→ What you have to do:
Revise the entries starting at the line containing "The image size is (1080, 1035)." and ending at the end of the entries: change "TOTAL SALE" to "GRAND TOTAL" and keep everything else as it is. Leave the pictures out of your answer.
────────────────────
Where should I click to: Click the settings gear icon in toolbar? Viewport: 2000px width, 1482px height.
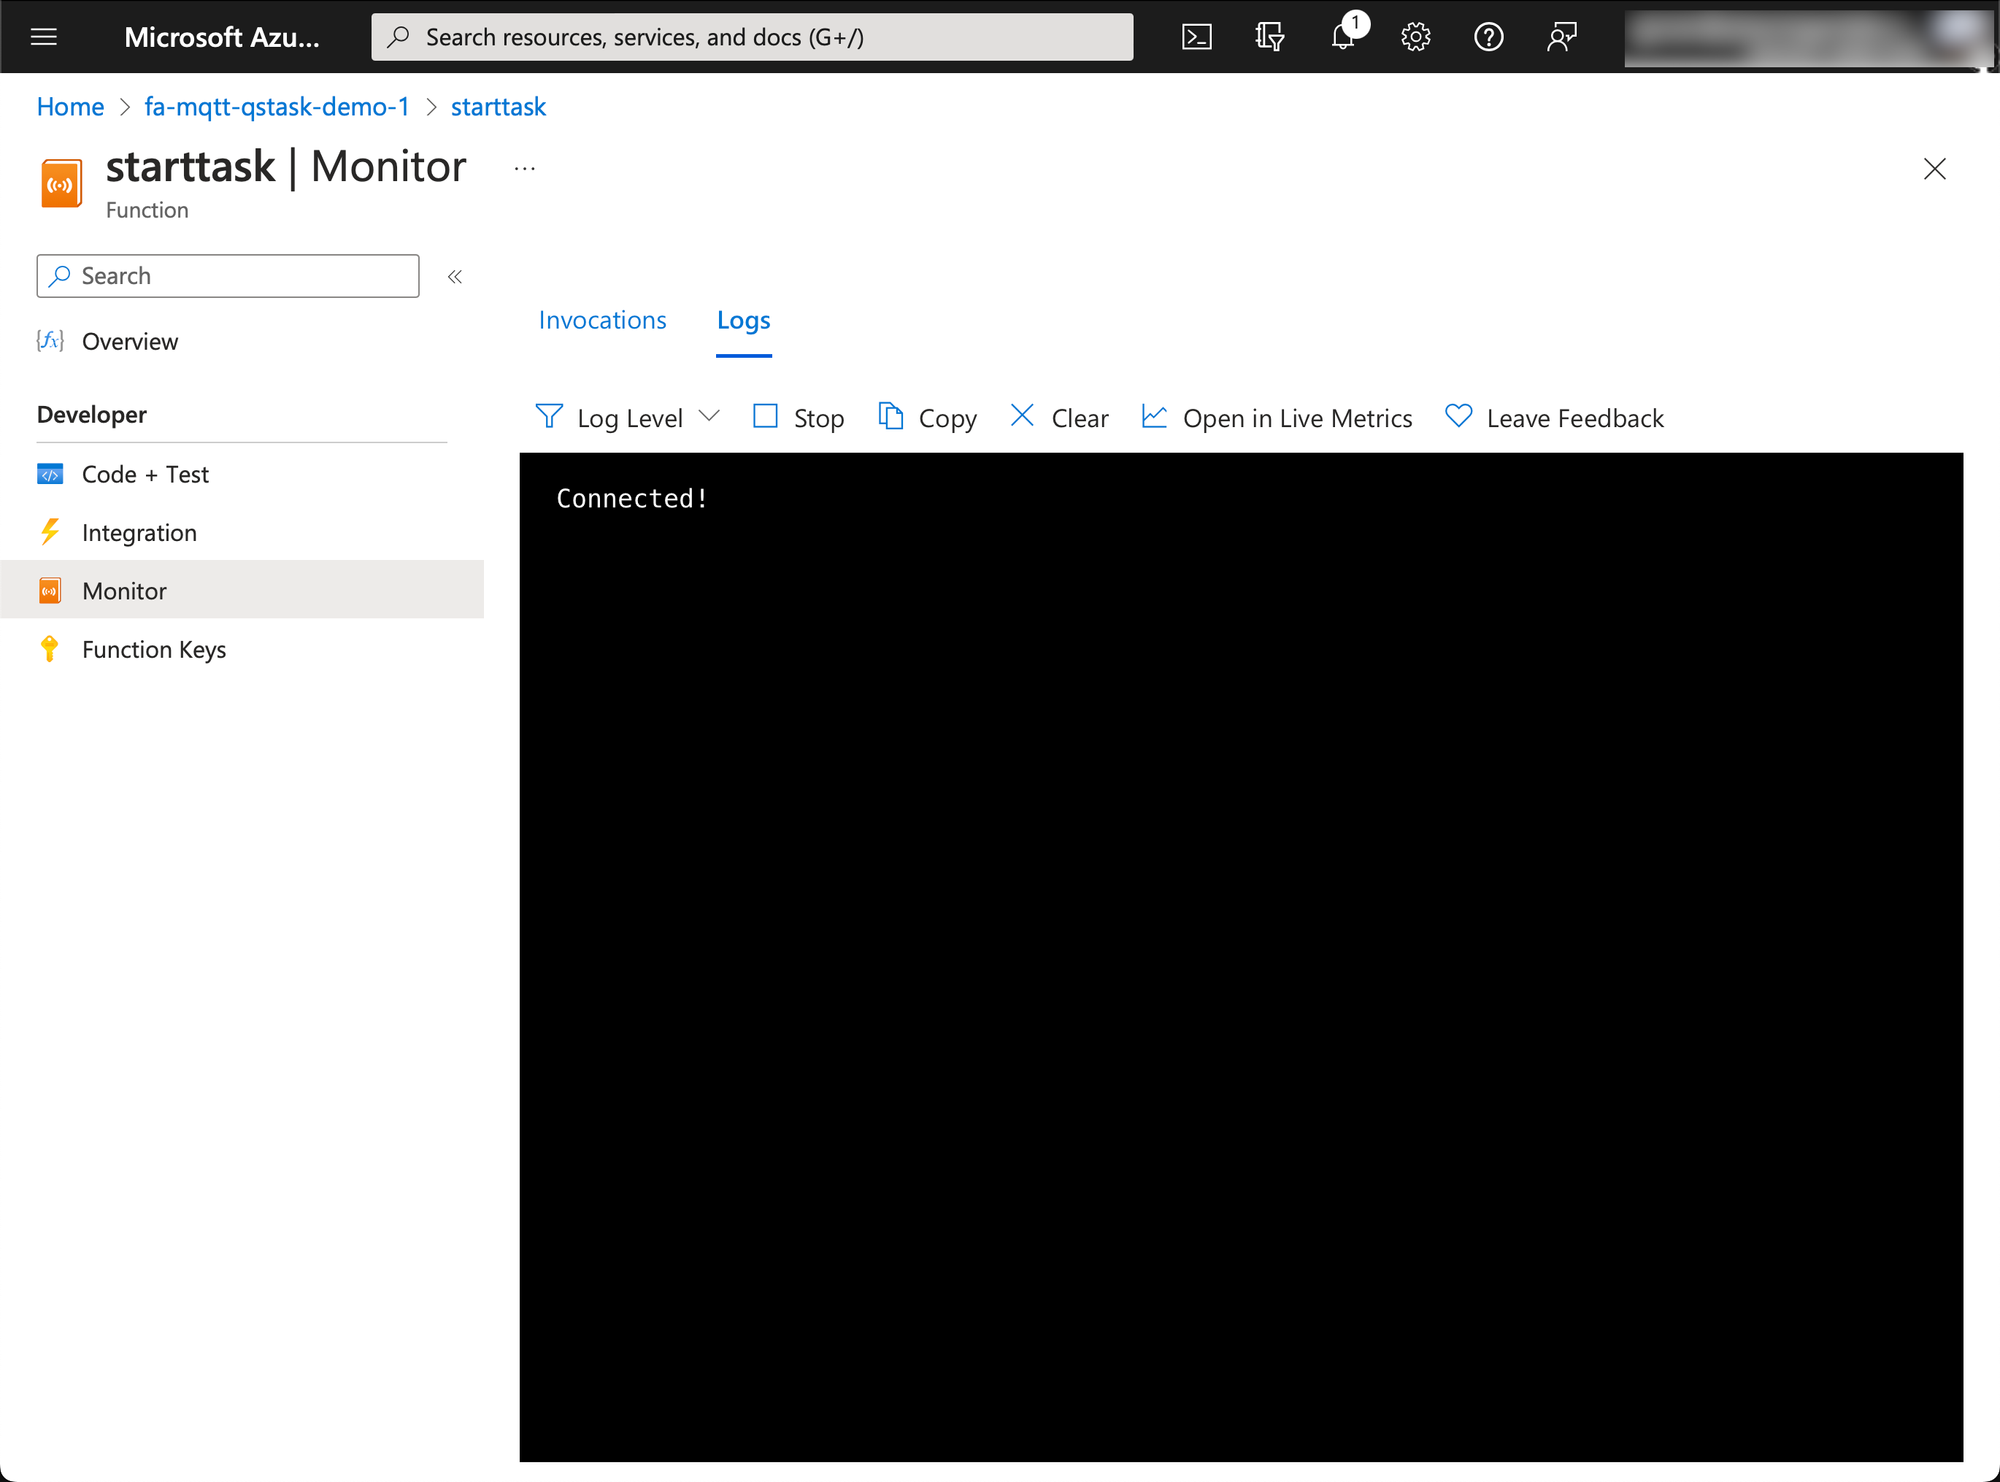coord(1413,34)
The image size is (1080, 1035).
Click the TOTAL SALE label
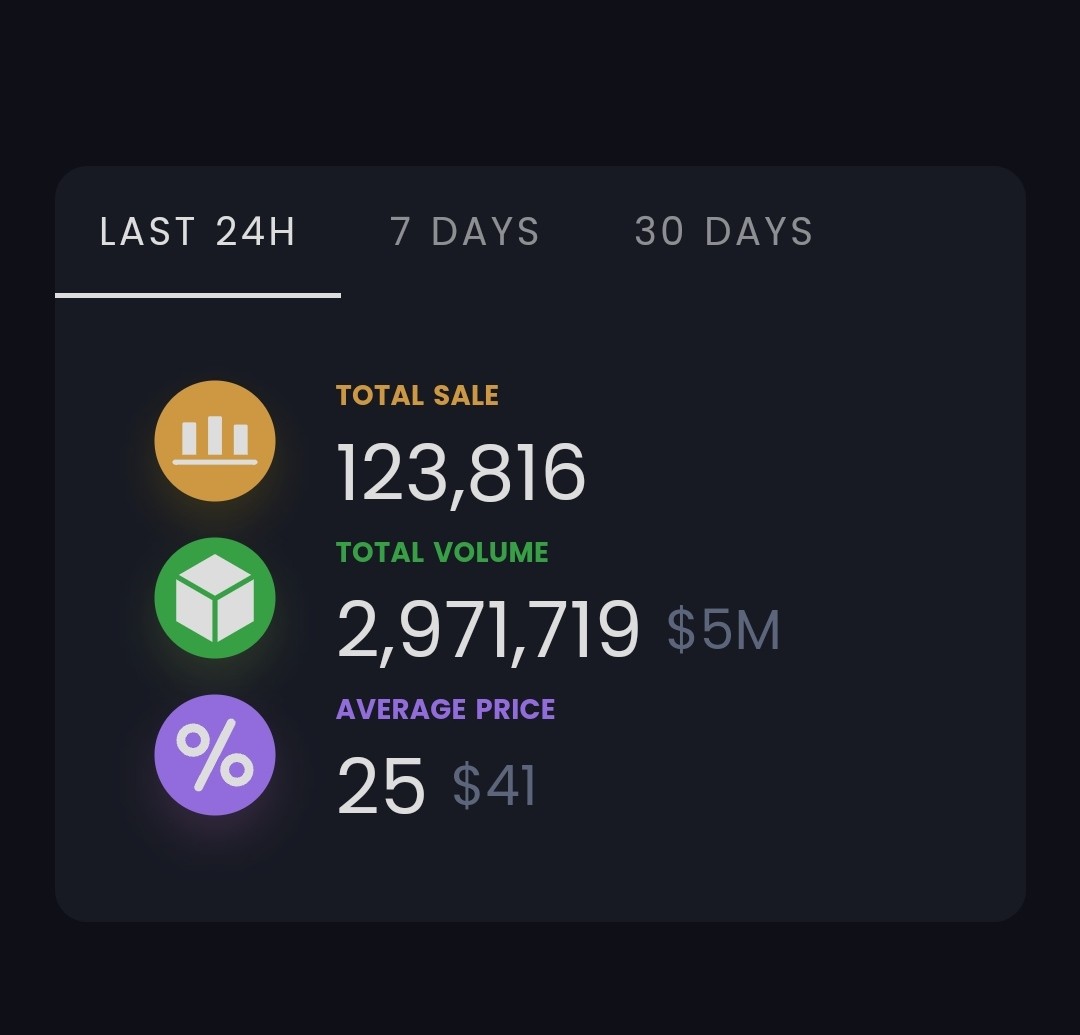coord(417,395)
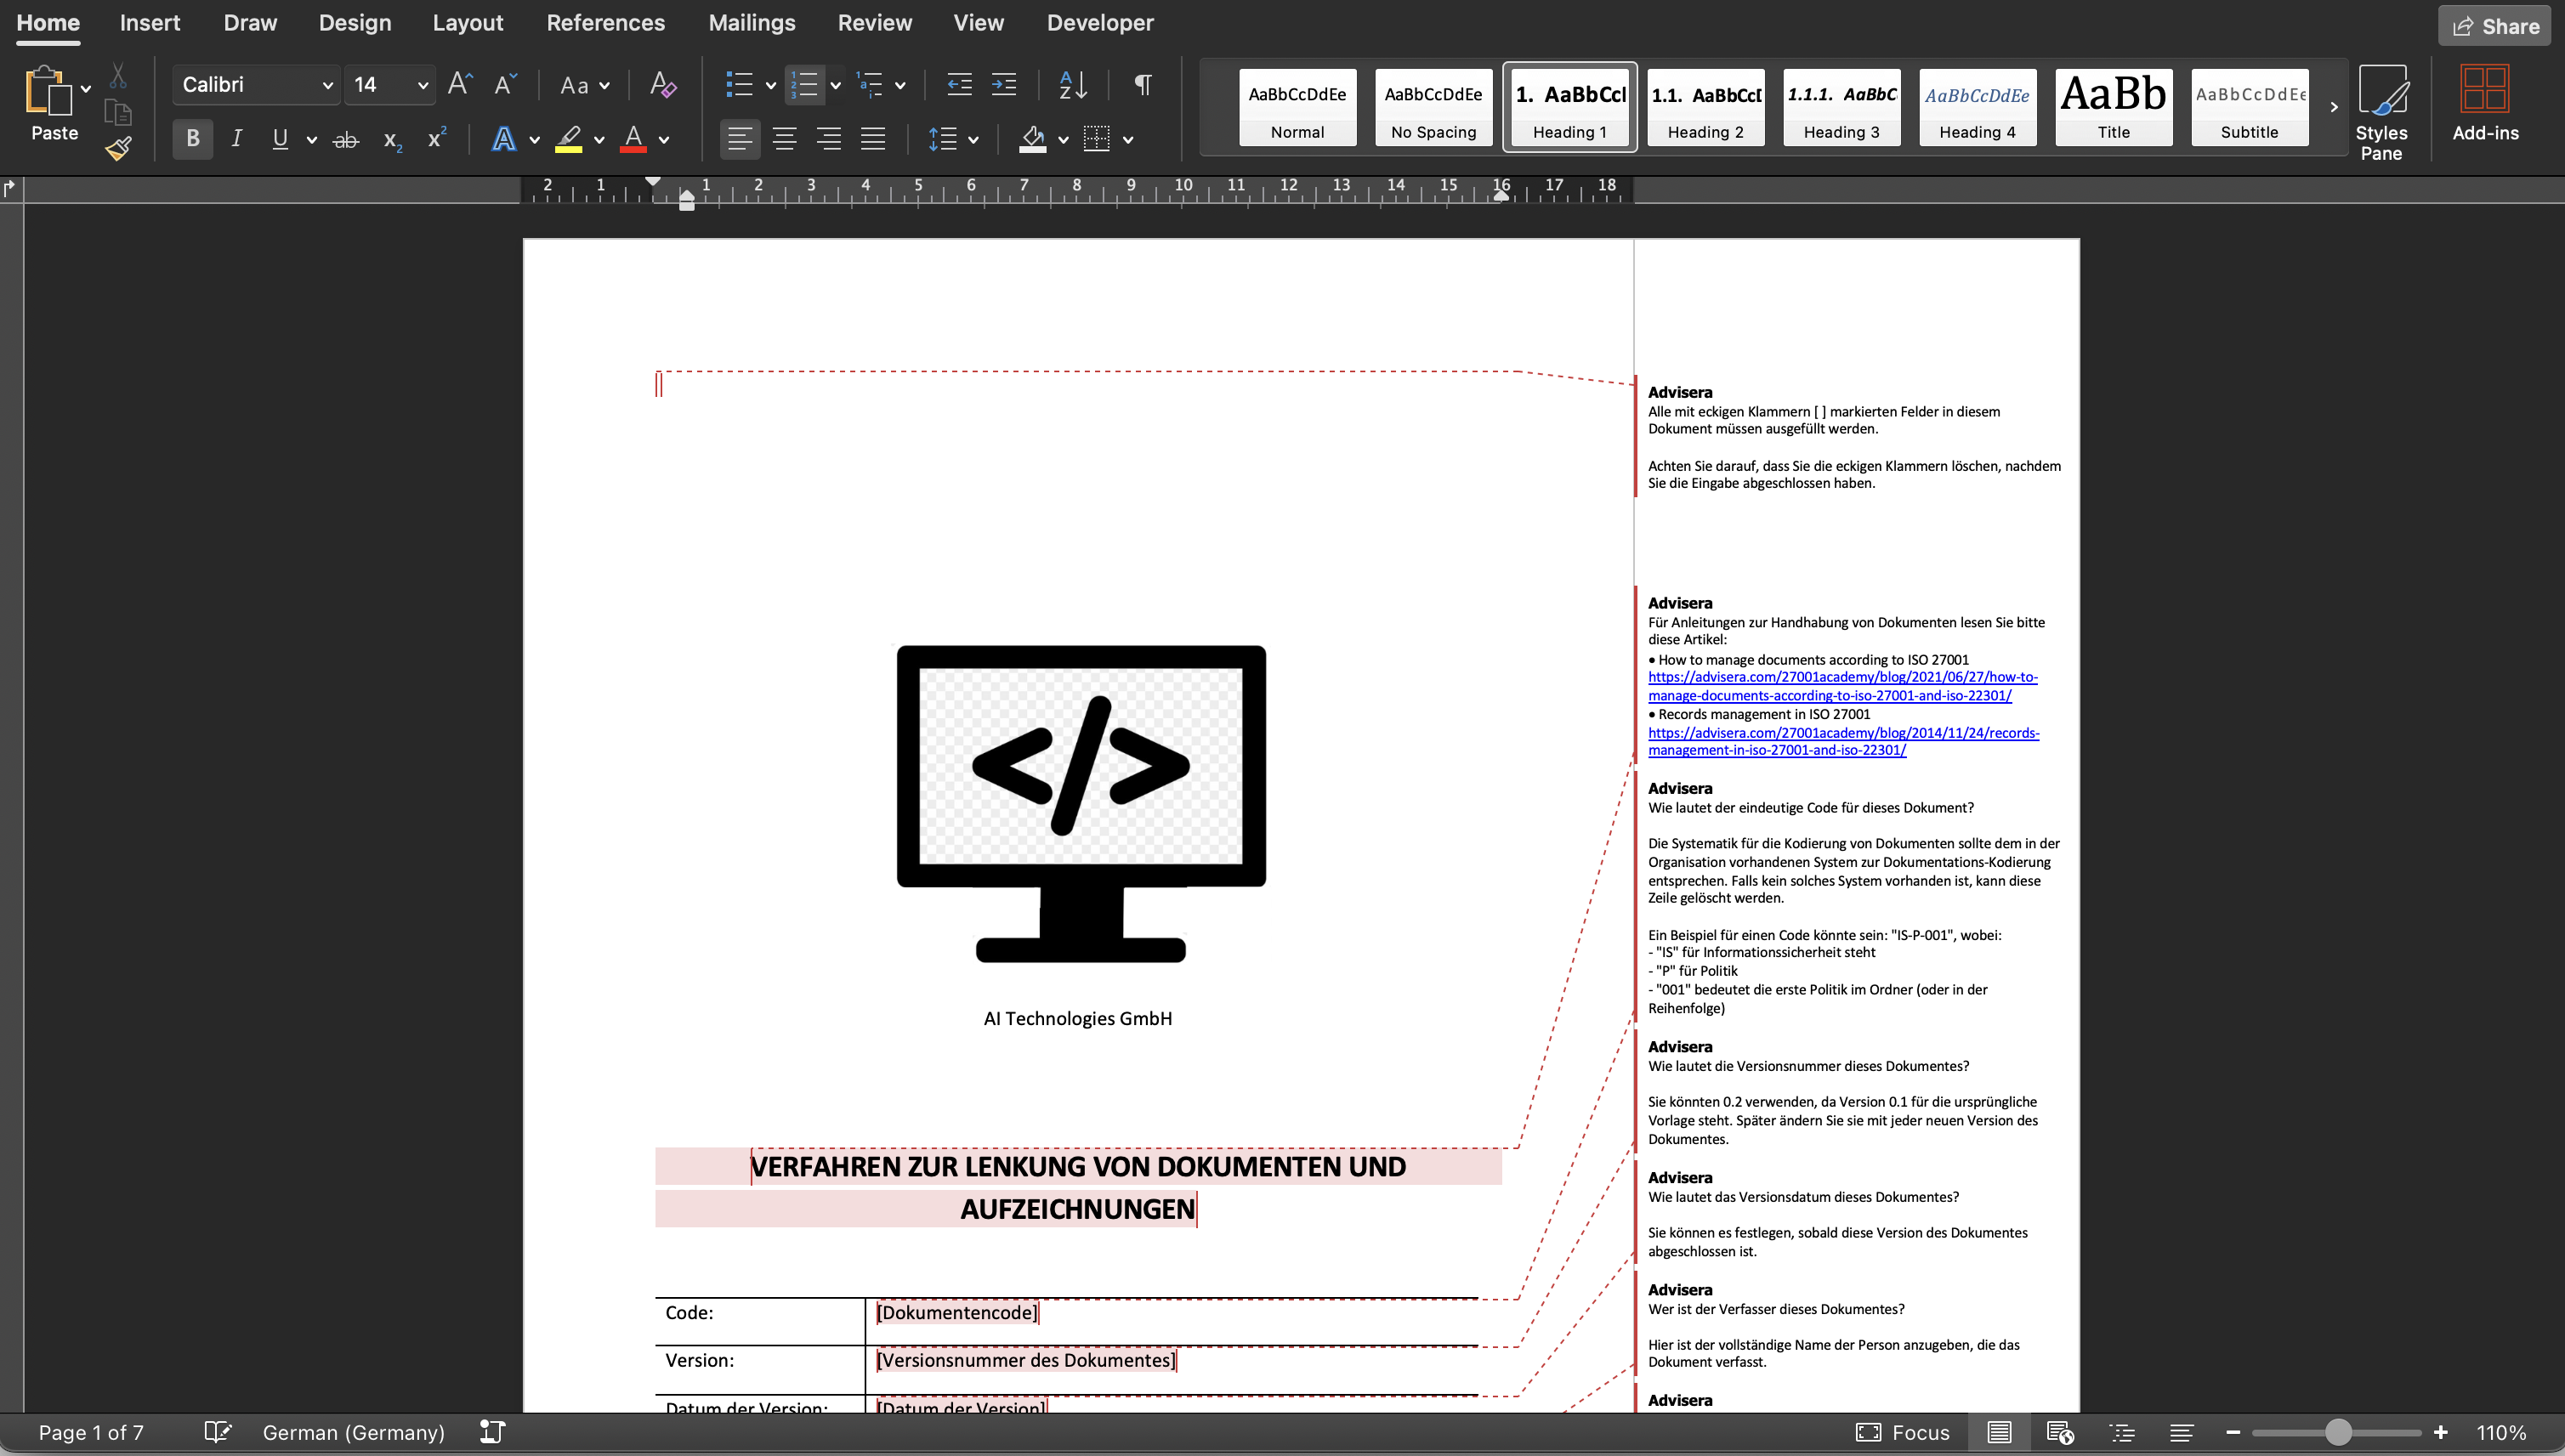The image size is (2565, 1456).
Task: Show paragraph marks
Action: [x=1143, y=85]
────────────────────
→ Solved exercise:
The image size is (1080, 1035).
Click the GRAND TOTAL label
coord(417,395)
The image size is (2565, 1456).
Task: Show paragraph marks
Action: [x=1143, y=85]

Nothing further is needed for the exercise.